Maka Ali bin Abu Thalib bangkit, dia berkata, “Ya Rasulullah, saya yang akan menghadapinya.” Nabi shallallahu 'alaihi wasallam menjawab, “Dia itu Amru.” Ali bin Abu Thalib berkata, “Sekalipun dia itu Amru.” Maka Nabi shallallahu 'alaihi wasallam memberi izin kepadanya. Ali maju dan berhadapan dengan Amru.


Ali berkata,

Jangan tergesa-gesa, orang yang menjawab
Tantanganmu telah datang, dia bukan orang lemah
Dengan tekad kuat dan ilmu yang dalam
Kejujuran adalah keselamatan semua orang yang beruntung
Sesungguhnya aku ingin membuat orang-orang
Di sekitarmu meratap layaknya ratapan kepada jenazah
Dengan sebuah tebasan mematikan yang
Akan selalu diingat selama ada peperangan.

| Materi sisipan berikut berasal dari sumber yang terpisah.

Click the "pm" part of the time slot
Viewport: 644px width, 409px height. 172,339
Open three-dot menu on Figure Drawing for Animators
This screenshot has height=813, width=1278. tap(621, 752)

Pada saat Ali bin Abu Thalib berhadapan dengan Amru, dia berkata kepadanya, “Wahai Amru, kamu pernah berkata, ‘Tidak seorang pun yang mengajakku kepada satu dari tiga pilihan kecuali aku menerimanya.’ Amru menjawab, “Benar.” Ali bin Abu Thalib berkata kepadanya, “Sesungguhnya aku mengajakmu agar kamu bersaksi bahwa tidak ada Tuhan yang haq selain Allah dan bahwa Muhammad adalah utusan Allah serta agar kamu berserah diri kepada Tuhan semesta alam.” Amru menjawab, “Keponakan, tunda dulu hal ini.” Ali bin Abu Thalib berkata, “Yang kedua, kamu pulang ke negerimu, jika Muhammad Rasulullah jujur maka kamu adalah orang yang paling berbahagia dengannya, sebaliknya jika dia dusta maka itulah yang kamu inginkan.” Amru menjawab, “Ini tidak mungkin, kaum wanita orang-orang Qurasiy akan mencibirku, bagaimana tidak sedangkan aku sudah berhasil memenuhi nadzarku.” Kemudian Amru berkata, “Apa yang ketiga?” Ali bin Abu Thalib menjawab, “Duel.”


Maka Amru, seorang penunggang kuda Quraisy yang kesohor dan sudah berpengalaman dengan umur lebih dari delapan puluh tahun itu tertawa, dia berkata kepada Ali, “Aku tidak pernah mengira bahwa seseorang dari bangsa Arab akan menakut-nakutiku dengan perkara yang ketiga ini.” Amru bertanya kepada Ali, “Siapa kamu?” Ali menjawab, “Aku Ali.” Amru berkata, “Bin Abd Manaf?” Ali menjawab, “Ali bin Abu Thalib.” Amru berkata, “Keponakan, di antara paman-pamanmu ada yang lebih tua darimu, aku tidak ingin membunuhmu.” Ali menjawab, “Tetapi demi Allah aku ingin membunuhmu.”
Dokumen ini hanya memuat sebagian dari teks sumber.